Na última sessão da Câmara, sexta-feira finda, foram apreciados 27 processos de obras particulares. Foram aprovados 4, indeferidos 7 e a restante maioria de 18 foi motivo de considerações técnicas correctivas a transmitir aos requerentes.
Este insólito resultado camarário obriga a 3 conclusões.
— Ou os requerentes «obrigam» os técnicos a elaborar projectos afrontosos das leis em vigor.
— Ou os técnicos induziram os requerentes a afrontar a Lei a ver se «pegava».
— Ou a Câmara politicamente não se aventura a contrariar pareceres técnicos.
— Ora a Câmara continua a não ter uma política urbanística porque não manda elaborar o Plano Director do concelho.
E aqui nós perguntamos:
— Para que serve um presidente da Câmara a tempo inteiro?

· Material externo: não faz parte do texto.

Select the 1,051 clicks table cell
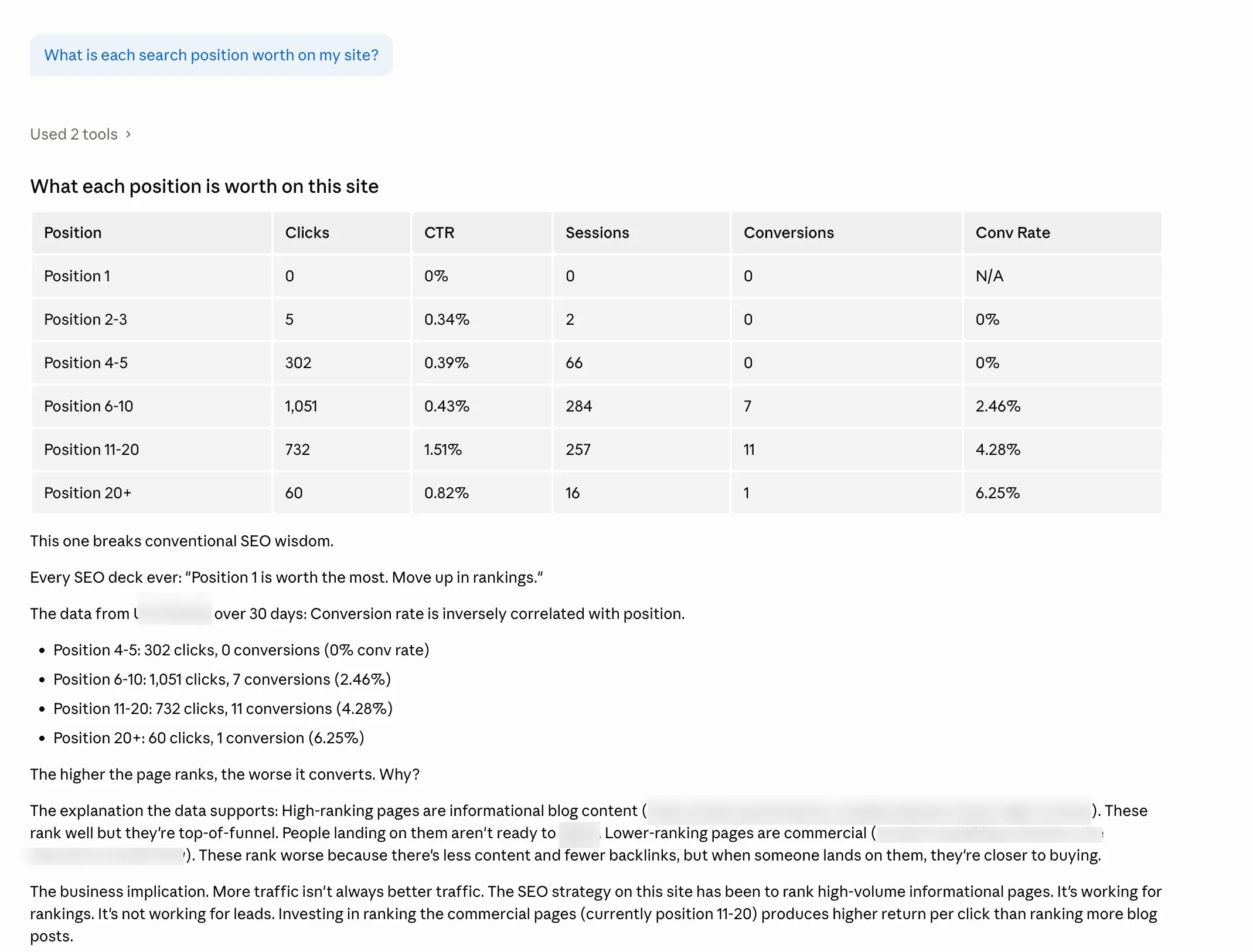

— Para que servem um vereador a tempo inteiro e dois vereadores a meio tempo?
— Qual é a posição dos partidos que os propuseram ao eleitorado com um programa de projectos a reali zar.
— Que posição deve tomar a Assembleia Municipal, orgão deliberativo e fiscalizador, há anos enxovalhado nos seus membros, quando o Executivo autárquico não acata as deliberações do Orgão político — administrativo que lhe é superior?